Business models offer the organizational framework that various firms use to accomplish their objectives. Similar to how a disruptive innovation refers to a change in an organization's model that produces a new market and a value network framework while causing significant disruptions to the established market and value network framework. According to Foss and Saebi (2015), disruptive business models create new market segments by luring new customers in addition to stealing clients from established companies and markets. In the light of this, the shift of the market and the creation of new market targets provide adequate support for the invading organization to grow more rapidly. Such models often disrupt complex systems and create new business competition.

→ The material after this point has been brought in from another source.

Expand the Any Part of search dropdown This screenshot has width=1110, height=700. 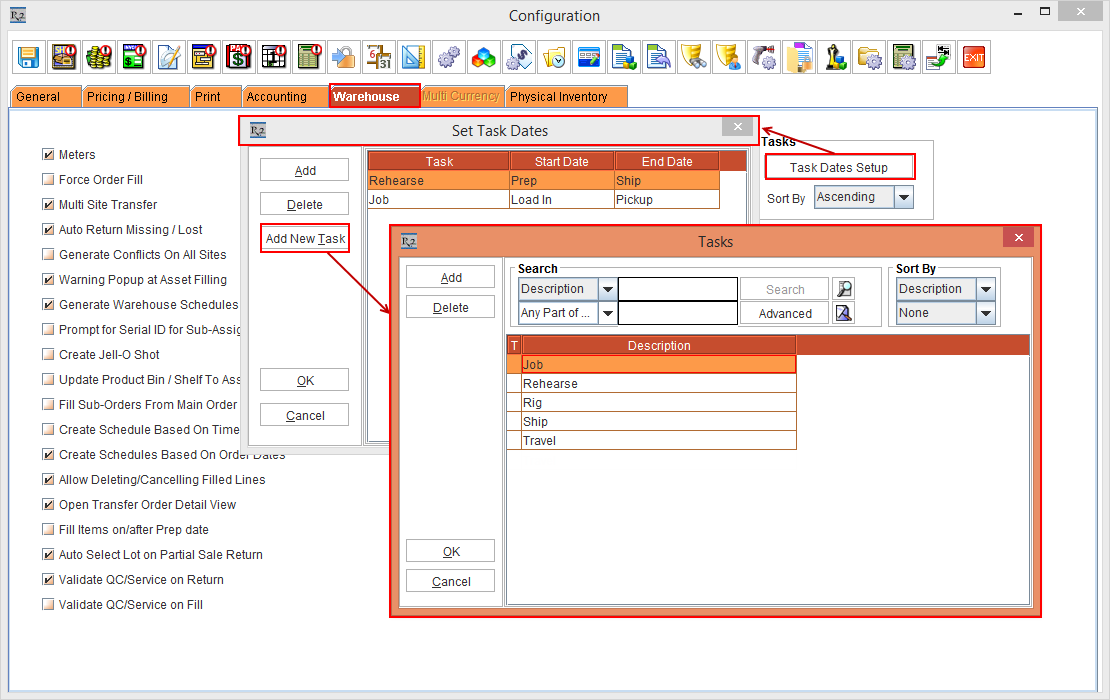[606, 312]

Disruptive Business Models Implemented by Organizations


In the current times, various organizations have applied various kinds of disruptive business models to develop new markets for their products and services by giving different kinds of values that overtake an existing market. For instance, Wal-Mart and Apple are some of the familiar organizations that have experienced immense growth over time as a result of applying disruptive business models. According to Aziz (2015), Wal-Mart was founded as a discount retailer and its growth over the years has been linked to the use of a business model that is structured to maintain low prices for the firm's products, and reduce the costs of production and thereby capture value through increased sales and higher profitability. As well, the organization has recently employed the use of information technology to promote its operations. Unlike the traditional retailers, Wal-Mart values its consumers and suppliers, and therefore, it maintains strong relationships with its customers while being extensively close to its suppliers.Also, Apple is a giant tech-company that has applied disruptive business models enabling it to overtake the market and be a global leader in the production of software and technology devices. Einhorn and Vali (2012) argue that Apple's tremendous growth in the recent years is attributed to its ability to produce new products, sustain its competitive strategies and maintain its disruptive paths. The tech-company focuses on outperforming other software, communication, and content firms by incorporating value addition throughout its distribution channels. As well, the firm leverages on the quality of its products and maintains an efficient cost structure to eliminate possible low-end strategies from potential competitors. Besides, it disrupts its competitors' products through innovation to enhance immediate profit optimization while promoting long-term monopolistic tendencies, (Einhorn & Vali, 2012).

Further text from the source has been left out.